Guide
How Marketplaces Can Prepare for Agentic Commerce
How multi-vendor marketplaces can prepare for agentic commerce — standardized discovery, consolidated checkout, and the protocol enterprises need.
Single-merchant stores have a clear path to agent-readiness: clean PDPs, Shop Pay, guest checkout. Marketplaces — Amazon-style multi-vendor catalogs, B2B procurement platforms, vertical aggregators — have a harder problem. An AI shopping agent crawling a marketplace has to reason about thousands of sellers with different fulfillment, returns, and pricing rules, then complete a single checkout across potentially several of them.
Here's what marketplaces need to get right for the agentic era.
1. Standardized product discovery
Agents need one machine-readable feed of every SKU on the marketplace — not a crawl of seller-specific subpages. Publish a unified product graph (Schema.org Product + Offer) where every listing exposes the same fields: GTIN, brand, price, currency, availability, shipping origin, returns window. Inconsistent seller schemas are the single biggest reason agents skip marketplaces and recommend direct-to-consumer stores instead.

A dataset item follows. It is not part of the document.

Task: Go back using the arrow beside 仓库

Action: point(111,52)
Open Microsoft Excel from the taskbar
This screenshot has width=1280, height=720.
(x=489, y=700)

2. Consolidated checkout for agents
Agents can't run a different checkout flow per seller. Expose a single marketplace-level checkout endpoint — ideally Agentic Commerce Protocol compatible — that accepts a cart of items from any combination of sellers and returns one payment intent. The marketplace handles the split-payment, split- shipment plumbing internally. From the agent's perspective, it's one purchase.
3. A standardized agentic commerce protocol
Enterprises operating marketplaces need a standardized agentic commerce protocol for the same reason they needed EDI in the 1990s and REST APIs in the 2010s: without one, every agent integration is bespoke and the marketplace becomes invisible to the long tail of new agent platforms. Adopt the emerging Agentic Commerce Protocol early — it's backed by OpenAI, Stripe, and Microsoft, and gives you a single surface that ChatGPT, Claude, Perplexity, and downstream agents can all transact against.

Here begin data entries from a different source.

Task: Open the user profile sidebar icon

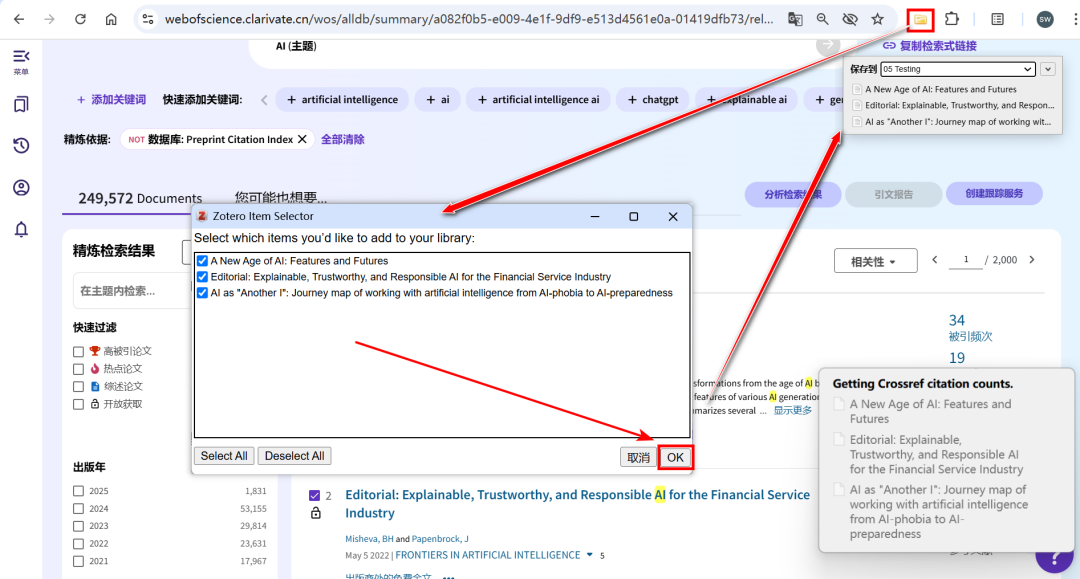Action: pos(21,188)
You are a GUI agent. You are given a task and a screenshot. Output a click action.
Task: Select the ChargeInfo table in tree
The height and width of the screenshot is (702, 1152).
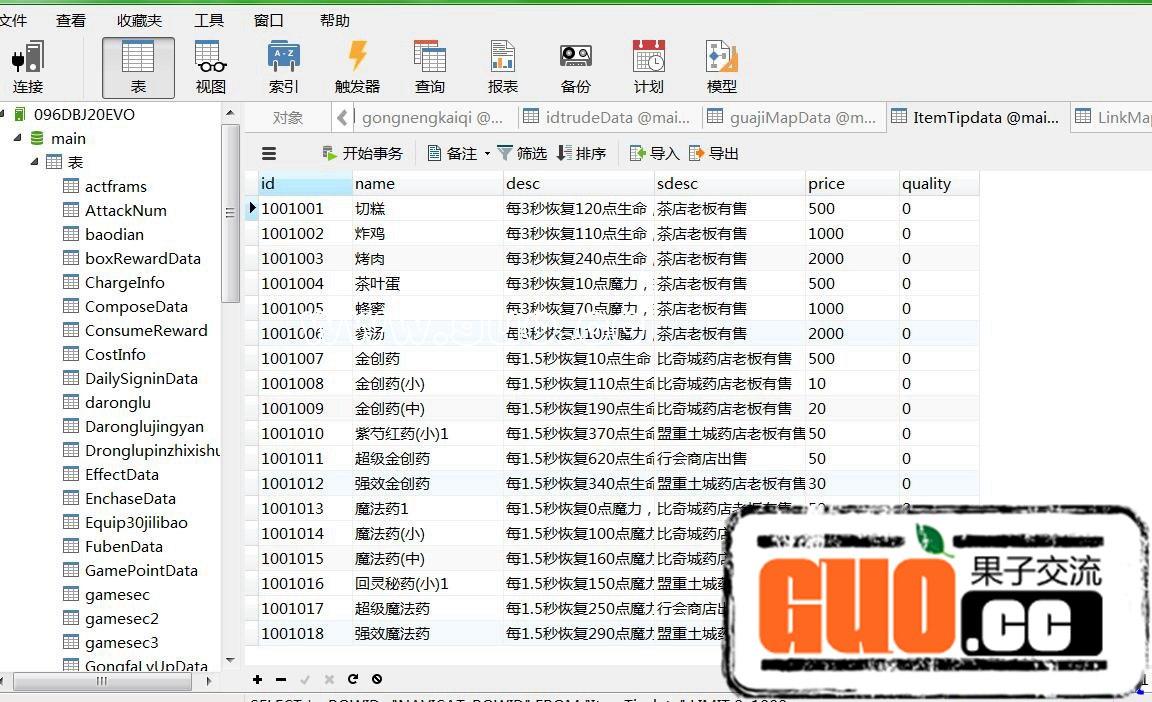124,282
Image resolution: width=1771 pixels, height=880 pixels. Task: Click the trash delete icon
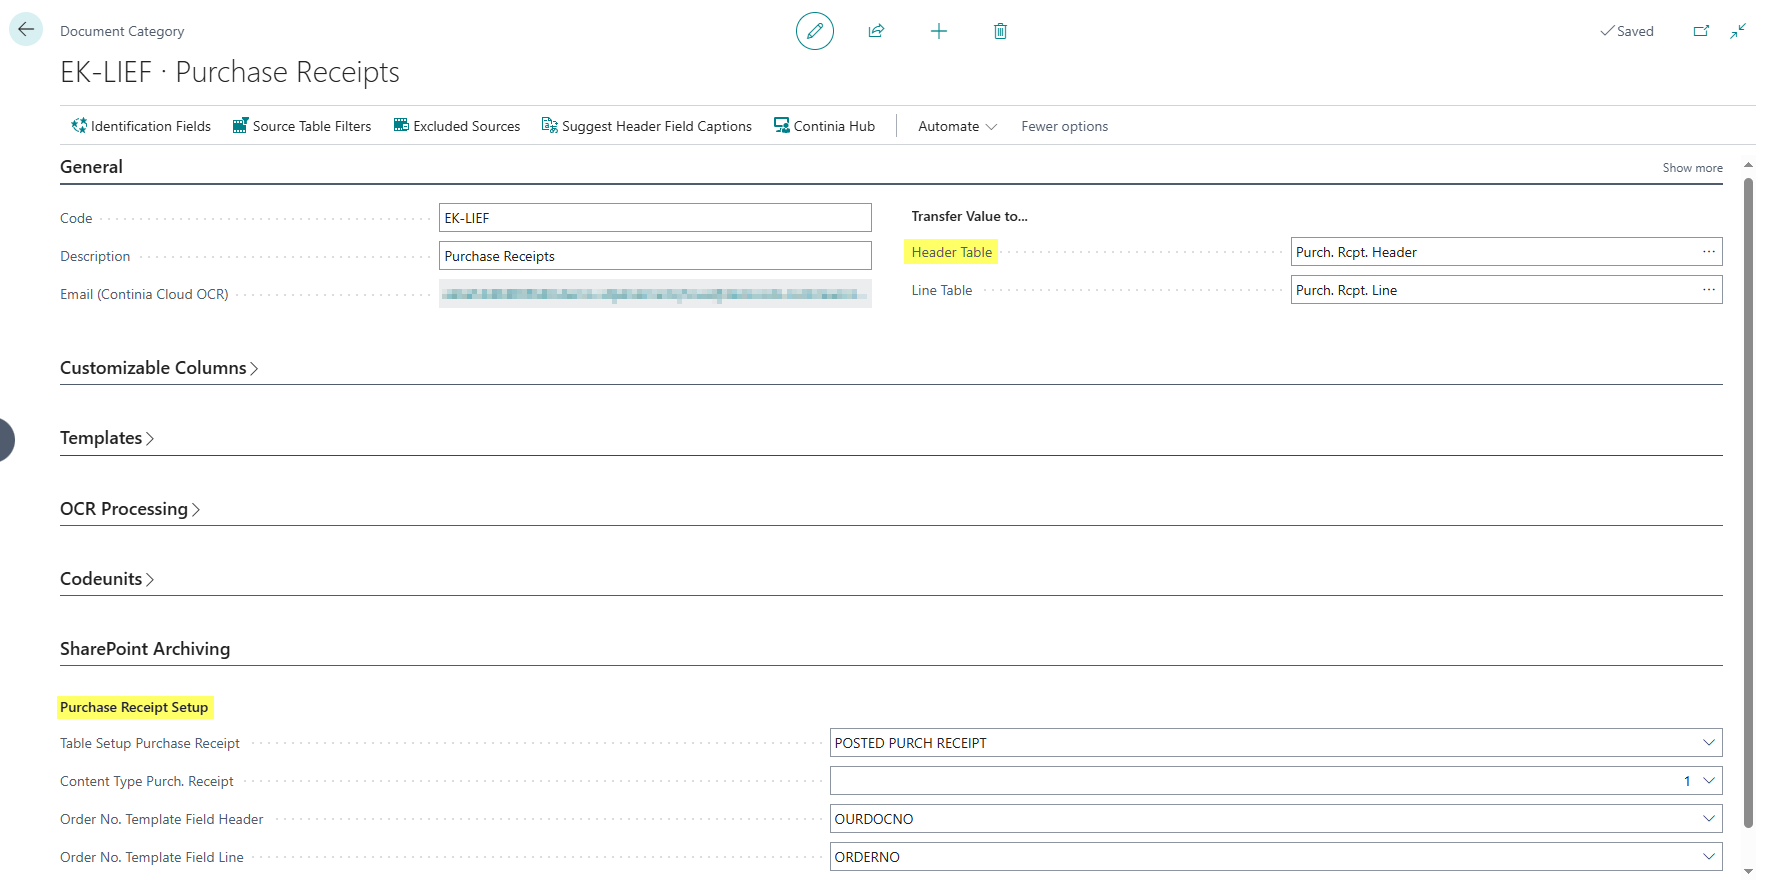click(x=1000, y=31)

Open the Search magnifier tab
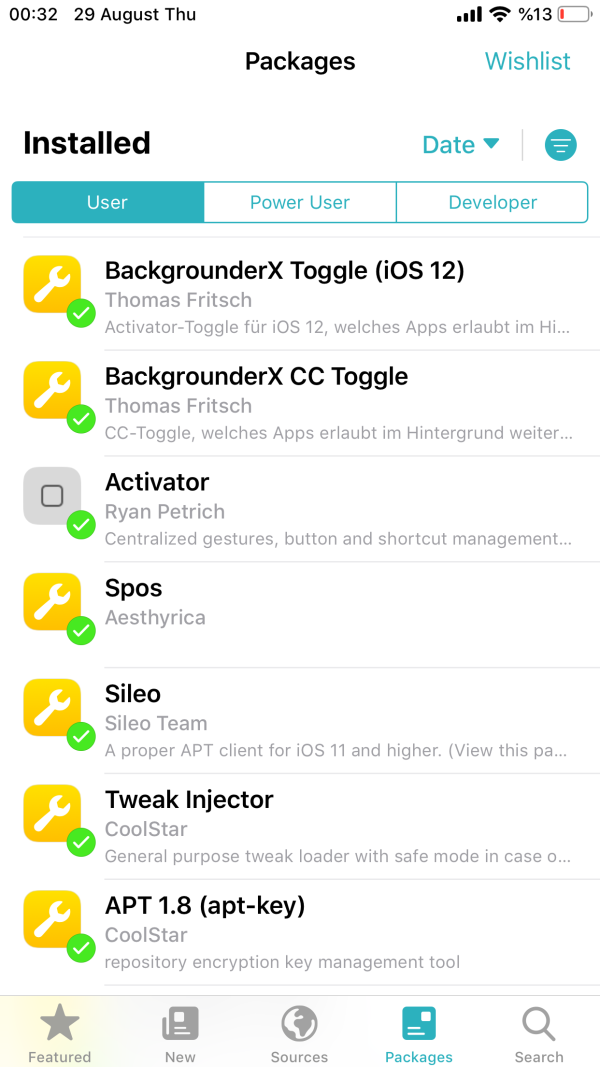click(x=539, y=1034)
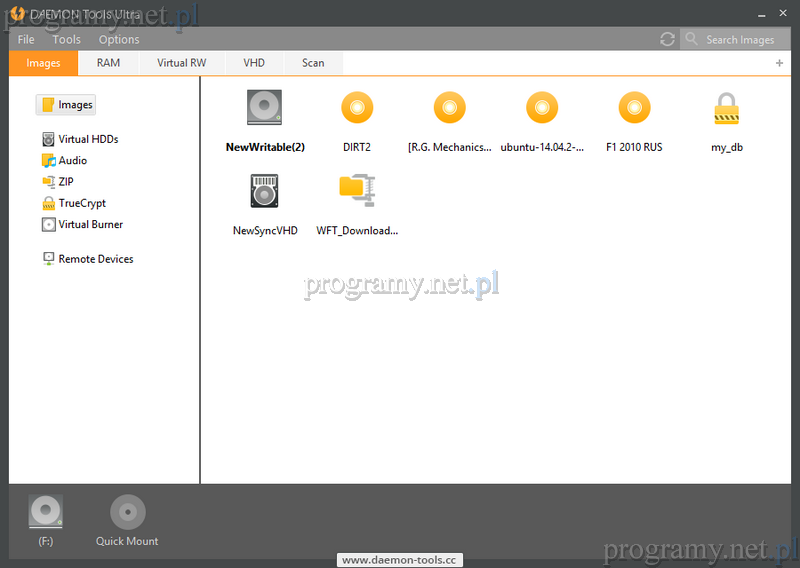Select the F1 2010 RUS disc image
Image resolution: width=800 pixels, height=568 pixels.
click(634, 107)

4. Seller-level policy normalization
Agents read return windows and shipping policies before recommending a seller. If your marketplace lets each seller write their own policy in free text, the agent has to interpret thousands of variants and will conservatively demote anything ambiguous. Force sellers into a structured policy schema (return window in days, restocking fee as a number, shipping SLA in business days) and expose it on every PDP.

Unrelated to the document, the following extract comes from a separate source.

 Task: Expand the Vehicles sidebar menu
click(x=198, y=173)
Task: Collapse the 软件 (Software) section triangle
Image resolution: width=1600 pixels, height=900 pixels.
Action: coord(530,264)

5. Agent-friendly seller ranking
On a human-facing marketplace, the buy-box winner is optimized for clicks. On an agent-facing marketplace, it should be optimized for completion: which seller has the best fulfillment track record, the clearest policies, the highest agent-checkout success rate? Expose those signals to the agent and let it pick — or pre-rank for it.
Where this fits in your agent-readiness
Marketplaces score against the same five Agent-Readiness dimensions as single-merchant stores, but the Discoverability and Action Surface dimensions carry much more weight. A marketplace that nails standardized discovery and consolidated checkout will outperform the sum of its sellers in agent-driven sales — and a marketplace that doesn't will be quietly bypassed in favor of the sellers' direct stores.